* [How to complete this task]:
Begin at the line with "Task: Close the QuickBooks action panel" and output every line through the end of the records, exactly as given. Omit pictures.

* [Dataset content]:

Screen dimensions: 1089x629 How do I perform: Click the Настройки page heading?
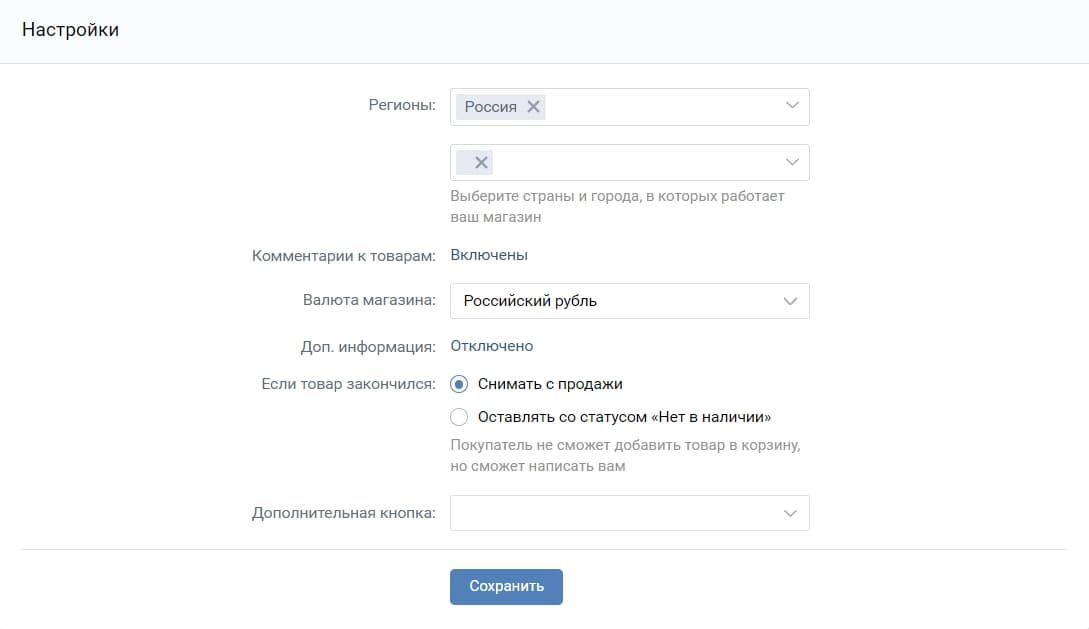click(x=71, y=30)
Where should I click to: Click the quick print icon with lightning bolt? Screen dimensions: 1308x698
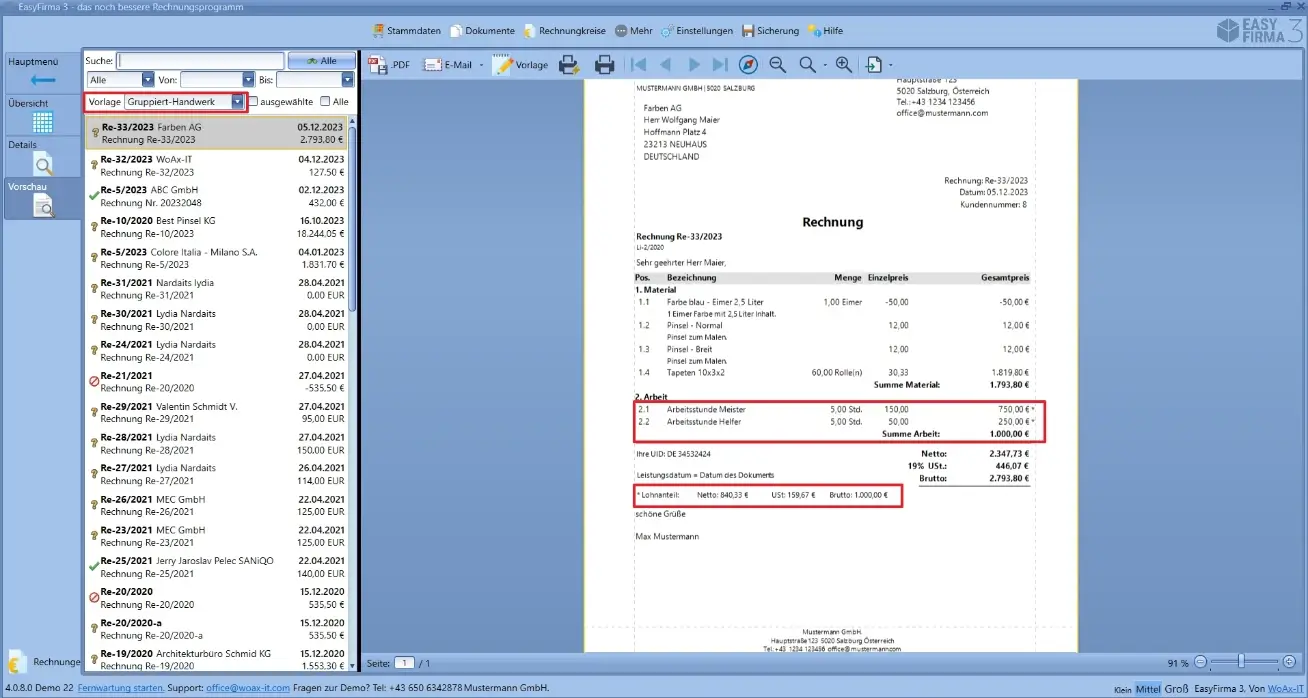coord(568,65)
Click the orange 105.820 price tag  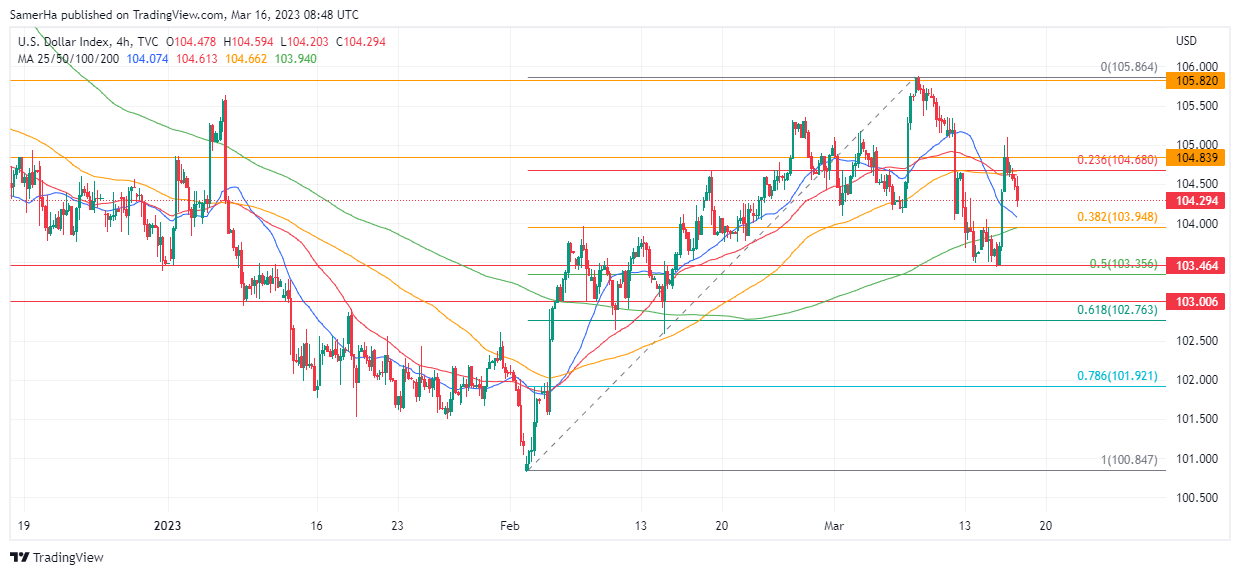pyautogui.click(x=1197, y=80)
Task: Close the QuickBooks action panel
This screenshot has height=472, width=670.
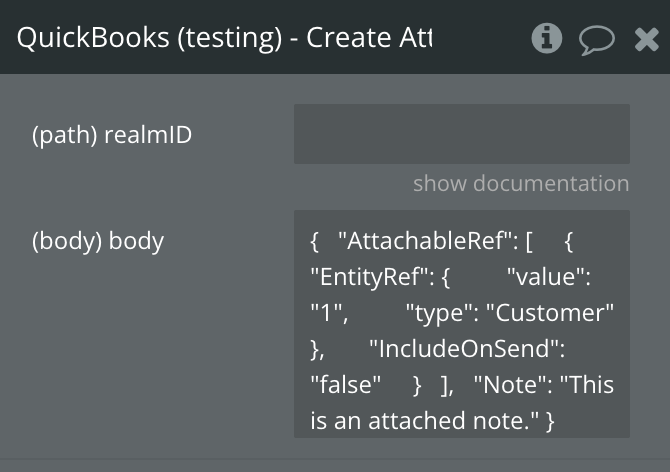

* [The completed task]:
Task: Close the QuickBooks action panel
This screenshot has height=472, width=670.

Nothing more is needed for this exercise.